##### Data records #####

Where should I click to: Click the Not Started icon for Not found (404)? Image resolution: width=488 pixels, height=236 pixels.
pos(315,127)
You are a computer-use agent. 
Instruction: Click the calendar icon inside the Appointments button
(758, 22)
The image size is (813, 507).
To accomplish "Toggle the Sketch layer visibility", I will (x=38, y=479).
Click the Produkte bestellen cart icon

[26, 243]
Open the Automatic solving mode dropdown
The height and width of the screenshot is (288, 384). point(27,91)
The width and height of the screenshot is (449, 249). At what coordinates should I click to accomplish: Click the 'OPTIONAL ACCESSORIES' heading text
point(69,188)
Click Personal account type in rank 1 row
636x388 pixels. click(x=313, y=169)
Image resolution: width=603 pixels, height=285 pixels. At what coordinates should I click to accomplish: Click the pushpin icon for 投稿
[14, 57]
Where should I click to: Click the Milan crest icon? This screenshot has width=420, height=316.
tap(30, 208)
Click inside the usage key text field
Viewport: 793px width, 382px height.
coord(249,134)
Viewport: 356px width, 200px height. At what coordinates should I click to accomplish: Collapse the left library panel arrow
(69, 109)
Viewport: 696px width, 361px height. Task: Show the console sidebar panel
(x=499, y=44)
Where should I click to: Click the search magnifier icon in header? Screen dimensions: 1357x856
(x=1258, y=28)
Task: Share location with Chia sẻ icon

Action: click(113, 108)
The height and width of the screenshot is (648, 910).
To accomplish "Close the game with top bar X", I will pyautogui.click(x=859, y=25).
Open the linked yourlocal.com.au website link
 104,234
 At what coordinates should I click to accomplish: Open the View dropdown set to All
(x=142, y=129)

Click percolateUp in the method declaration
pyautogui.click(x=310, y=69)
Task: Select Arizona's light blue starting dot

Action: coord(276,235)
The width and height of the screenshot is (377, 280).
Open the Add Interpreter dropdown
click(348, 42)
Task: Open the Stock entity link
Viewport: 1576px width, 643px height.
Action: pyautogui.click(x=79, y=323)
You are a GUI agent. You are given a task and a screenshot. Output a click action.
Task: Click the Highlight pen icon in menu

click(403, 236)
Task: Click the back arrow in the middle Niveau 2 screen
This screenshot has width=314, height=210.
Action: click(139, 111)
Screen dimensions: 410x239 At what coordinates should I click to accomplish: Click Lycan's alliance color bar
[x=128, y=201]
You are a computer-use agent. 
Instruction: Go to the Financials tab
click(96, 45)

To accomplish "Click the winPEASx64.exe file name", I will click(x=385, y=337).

#####

Word for word, return the entire set of entries.

## [Expected output]
Where should I click to: Click the Not Started icon for Not found (404)? Image resolution: width=488 pixels, height=236 pixels.
pos(315,127)
You are a computer-use agent. 
Instruction: Click the calendar icon inside the Appointments button
(758, 22)
The image size is (813, 507).
To accomplish "Toggle the Sketch layer visibility", I will (x=38, y=479).
Click the Produkte bestellen cart icon

[26, 243]
Open the Automatic solving mode dropdown
The height and width of the screenshot is (288, 384). point(27,91)
The width and height of the screenshot is (449, 249). At what coordinates should I click to accomplish: Click the 'OPTIONAL ACCESSORIES' heading text
point(69,188)
Click Personal account type in rank 1 row
636x388 pixels. click(x=313, y=169)
Image resolution: width=603 pixels, height=285 pixels. At what coordinates should I click to accomplish: Click the pushpin icon for 投稿
[14, 57]
Where should I click to: Click the Milan crest icon? This screenshot has width=420, height=316.
tap(30, 208)
Click inside the usage key text field
Viewport: 793px width, 382px height.
coord(249,134)
Viewport: 356px width, 200px height. At what coordinates should I click to accomplish: Collapse the left library panel arrow
(69, 109)
Viewport: 696px width, 361px height. Task: Show the console sidebar panel
(x=499, y=44)
Where should I click to: Click the search magnifier icon in header? Screen dimensions: 1357x856
(x=1258, y=28)
Task: Share location with Chia sẻ icon

Action: click(113, 108)
The height and width of the screenshot is (648, 910).
To accomplish "Close the game with top bar X", I will pyautogui.click(x=859, y=25).
Open the linked yourlocal.com.au website link
 104,234
 At what coordinates should I click to accomplish: Open the View dropdown set to All
(x=142, y=129)

Click percolateUp in the method declaration
pyautogui.click(x=310, y=69)
Task: Select Arizona's light blue starting dot

Action: coord(276,235)
The width and height of the screenshot is (377, 280).
Open the Add Interpreter dropdown
click(348, 42)
Task: Open the Stock entity link
Viewport: 1576px width, 643px height.
Action: pyautogui.click(x=79, y=323)
You are a GUI agent. You are given a task and a screenshot. Output a click action.
Task: Click the Highlight pen icon in menu

click(403, 236)
Task: Click the back arrow in the middle Niveau 2 screen
This screenshot has width=314, height=210.
Action: click(139, 111)
Screen dimensions: 410x239 At what coordinates should I click to accomplish: Click Lycan's alliance color bar
[x=128, y=201]
You are a computer-use agent. 
Instruction: Go to the Financials tab
click(96, 45)

To accomplish "Click the winPEASx64.exe file name", I will click(x=385, y=337).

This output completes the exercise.